Here is how to get infinite configurations: take two irrational, rationally independent numbers \alpha,\beta for example and an interval I=[a,b] on the circle. Now we get for every element \theta on the circle an initial condition (n,m) \to 1_{I}(T^n \theta). The point is that one can now study the game of life (or any other automaton) in an almost periodic setting. One has just to keep track of the intervals on the circle which describe the situation. The point is that almost all configurations have a well defined density and other thermodynamic quantities without taking limits! The Birkhoff ergodic theorem assures that the spacial limit is the same than say just the total length of the intervals. With Evan Reed, we looked at Vlasov systems or Riemannian geometry, where one has situations, where infinite particle configurations or infinite Riemannian manifolds have well defined macroscopic quantities as the total integral is a Bohr limit. It is beautiful as one does not have to assume some kind of unnatural asymptotic flatness for example.

Assumptions like asymptotic flatness in a Riemannian setting are often taken for technical reasons as one wants to quantify certain things like total curvature or mass etc. But asymptotic flatness is fundamentally as flawed as the picture of our planet being a disk. Asymptotic flatness is an “observer centric” point of view. If you have an asymptotically flat space, then with sufficiently fast decay of the energy momentum density, one can assign a center of mass. Much more natural are assumptions of having a compact space or space times with no boundary but these are speculations appearing in popular books like “a short history of time” where Hawking speculates the universe being a 4 dimensional sphere. But there is little evidence as we don’t know the fate of the universe. And as long as basic problems like the nature of “dark matter” are not resolved, we could be as clueless and naive as the painters of the mappa mundi in the middle ages:

Ebsorfer Stich, example of a Mappa Mundi, a medieval European map of the world

Looking at “ergodic boundary conditions” can be useful beyond just having the ability to compute expectations of observables in non-compact worlds. It can give an explanation of transport even in a discrete world. How can one hop from one point to an other? As I had demonstrated in my PhD thesis, this can be described this using Backlund transformations or isospectral flows: the step x to T(x) can be interpolated by an isospectral deformation. The symmetry of a system can be implemented as isospectral deformations which are deformations of the algebra. One can go from one node in the discrete space to an other by passing through the probability space of isospectral operators. This is a quantum mechancial picture. The discretness of space is only an illusion. We can as waves travel from one point to an other. Ergodic theory allows for tunneling within a space of Hamiltonians which are isospectral. In quantum mechanics, the tunneling of waves of course is much easier: It’s just linear algebra to find for an initial wave a velocity so that the wave is at a neighboring point after some time. Note that this does not allow to deform the operator from one node to the other as in quantum mechanics, the unitary evolution of the wave commutes with the operator itself. One can do this differently using an isospectral Lax deformation of the operator in which case the evolution does still commute with the Hamiltonian but not with the Dirac operator. The Dirac setup is intriguing as it merges wave mechanics for real waves with Schrödinger dynamics for complex waves: real waves have position and velocity that in quantum mechanics, waves are complex valued.

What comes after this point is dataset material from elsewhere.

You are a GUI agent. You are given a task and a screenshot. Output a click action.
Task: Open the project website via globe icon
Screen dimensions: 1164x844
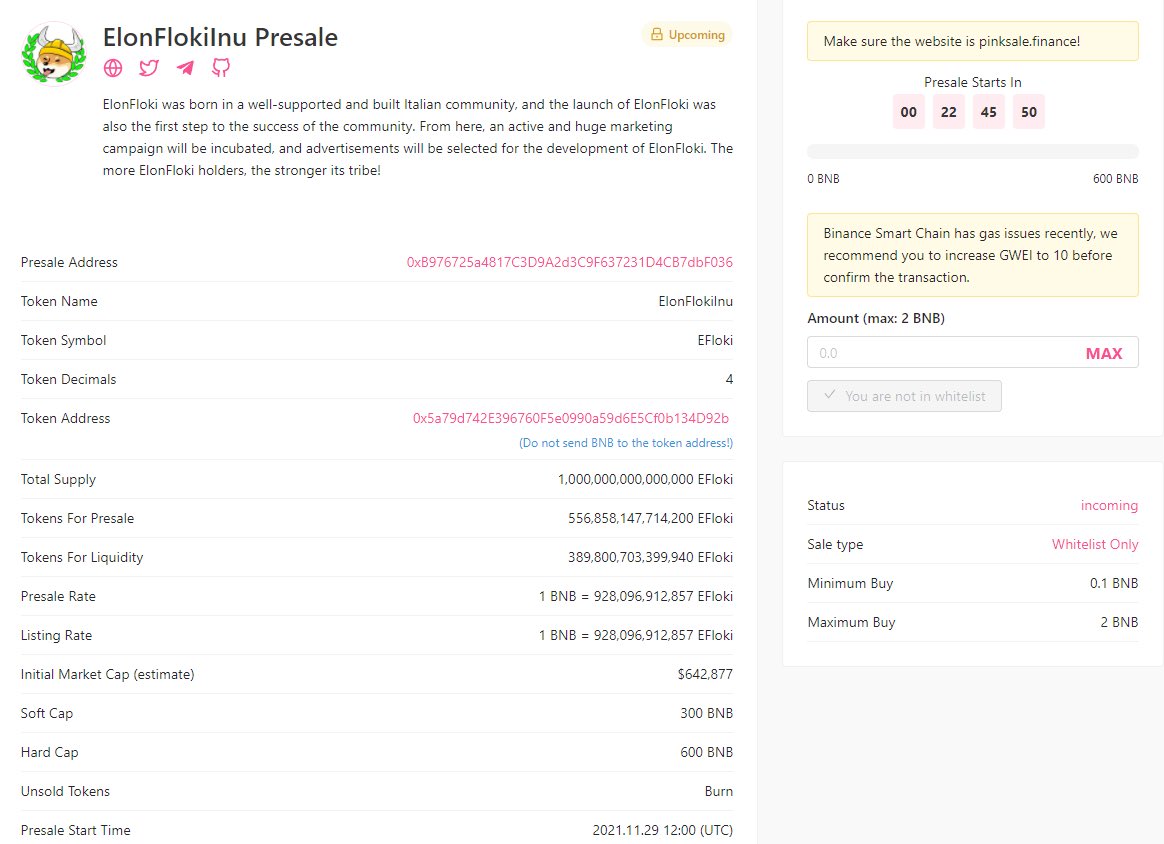[x=112, y=68]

An other place where a Zd action naturally appears is in the limit of Barycentric refinement. There is no assumption on the underlying system. An almost periodic system emerges. In the one dimensional case, it is the dyadic group of integers, a compact topological space. So, even if one is interested in finite discrete spaces (as I’m now), one has to consider the Barycentric limit, which is an ergodic theoretical frame work.